Meleto, um poeta da época, moveu um processo contra Sócrates, acusando-o de corromper a juventude e desrespeitar a religião ao venerar novas divindades. Seu amigo Platão eternizou as palavras de Sócrates antes e depois de sua condenação à morte.

Análise da Apologia de Sócrates

Sócrates se dirigiu ao público ateniense para se desvincular dos sofistas. Ele reafirmou que não usaria a retórica para convencer, mas que pretendia relatar a verdade. O filósofo apontou que foi perseguido há anos devido aos seus críticos, e que era ciente de que muitos ali estavam influenciados contra ele.

Durante uma viagem a Delfos junto a seu amigo Xenofonte, Sócrates foi questionado ao oráculo de quem era o homem mais sábio. Surpreendentemente, o oráculo o apontou o filósofo como a pessoa mais sábia. Daí em diante, Sócrates dedicou sua vida à busca da sabedoria absoluta, mas chegou à conclusão que ela não existia, o que lhe rendeu a célebre frase "Só sei que nada sei".

Capa do livro Apologia de Sócrates.

Ao realizar suas pesquisas, Sócrates procurou entrevistar personalidades intelectuais e políticas relevantes para Atenas, assim como escritores e artistas. A partir de questionamentos e refutação dos seus conhecimentos superficiais, o filósofo irritou alguns cidadãos. Isso fez com que muitos jovens passem a adotar sua postura inquisitiva, intensificando ainda mais a sua condição de desaprovação social.
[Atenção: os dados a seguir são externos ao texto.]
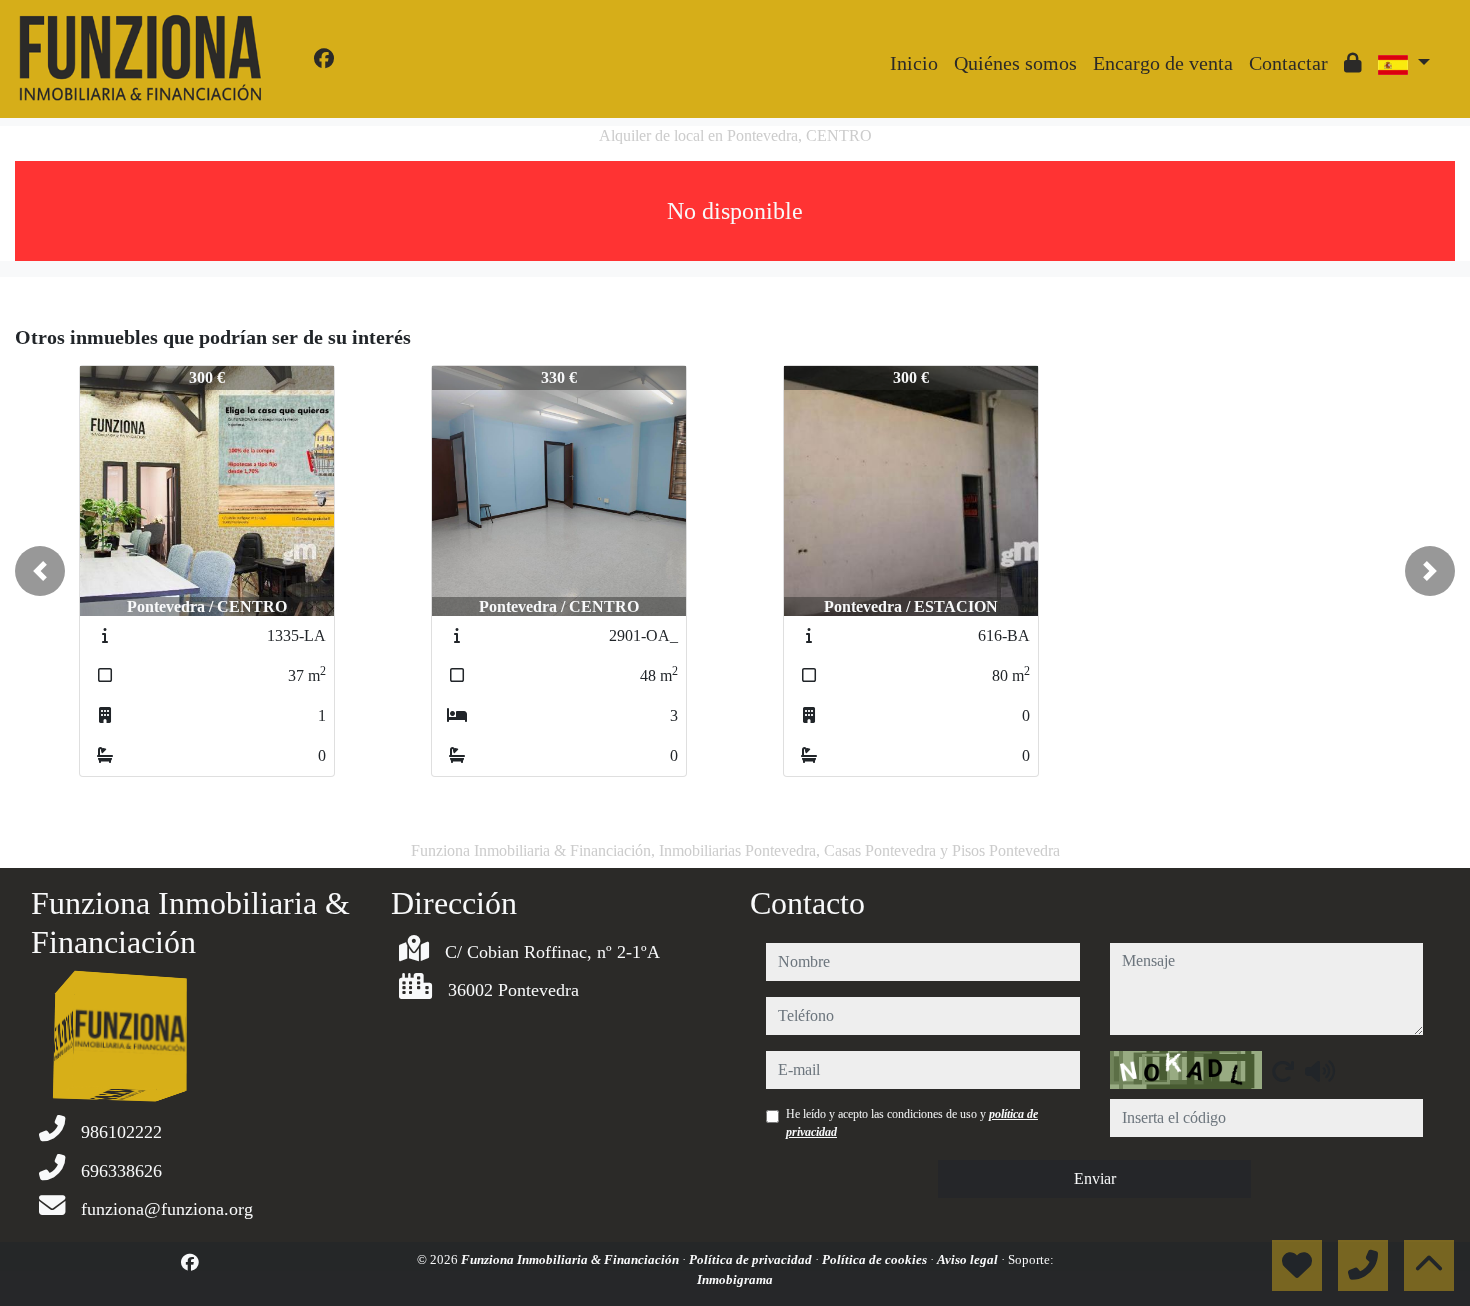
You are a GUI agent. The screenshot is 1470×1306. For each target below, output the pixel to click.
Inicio (914, 63)
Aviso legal (969, 1259)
Meleto moveu um processo contra Sócrates acusando-o de desviar a conduta da juventude, adorar falsos deuses e receber dinheiro para ensinar. Quando foi interrogado sobre tais acusações, Sócrates começou a desmontá-las, uma a uma.

Condenado à pena capital, Sócrates não mostrou medo da morte e não se arrependeu de seus feitos. Ainda assim, deixou uma mensagem de advertência para aqueles que votaram contra ele, afirmando que seriam lembrados para sempre.

A Avaliação das Acusações e o Julgamento

Nos primeiros minutos de seu discurso, Sócrates demonstra possuir vasto conhecimento sobre aqueles que o ouvem, adivinhando suas dúvidas e as acusações que lhe são feitas.

Ele imediatamente rebateu qualquer sugestão de que tinha intenção de mentir ou manipular a situação.

Mas, entre as muitas mentiras que divulgaram, uma, acima de todas, eu admiro: aquela pela qual disseram que deveis ter cuidado para não serdes enganados por mim, como homem hábil no falar.

Mas, então, não se envergonham disto, de que logo seriam desmentidos por mim, com fatos, quando eu me apresentasse diante de vós, de nenhum modo hábil orador? Essa me parece a sua maior imprudência, se, todavia, não denominam "hábil no falar" aquele que diz a verdade.

Peço-lhes para prestar atenção no conteúdo da minha mensagem e não na maneira como eu me expresso. Estou apenas dizendo a verdade. Há muito tempo estou recebendo críticas e ouvindo boatos.

Ele é ciente de que muitas pessoas ali cresceram ouvindo falar de "Sócrates, um homem esclarecido e astrônomo" que foi retratado pelo comediante Aristófanes atravessando as nuvens.

Ele compreende que, com o limitado período de tempo que possui, é desafiador desfazer a imagem negativa criada pelos seus oponentes ao longo dos anos.

Ora bem, cidadãos atenienses, devo defender-me e empreender remover de vossa mente, em tão breve hora, a má opinião acolhida por vós durante muito tempo. Certo eu desejaria consegui-lo, e seria o melhor, para vós e para mim, se, defendendo-me, obtivesse algum proveito; mas vejo a coisa difícil, e bem percebo por quê.

Meleto propôs um processo alegando que Sócrates usava calúnias, pois este não tinha interesse em adorar novas divindades e não ganhava a vida corrompendo a mente dos jovens. Ao contrário dos sofistas, Sócrates não persuadia pessoas por motivos financeiros.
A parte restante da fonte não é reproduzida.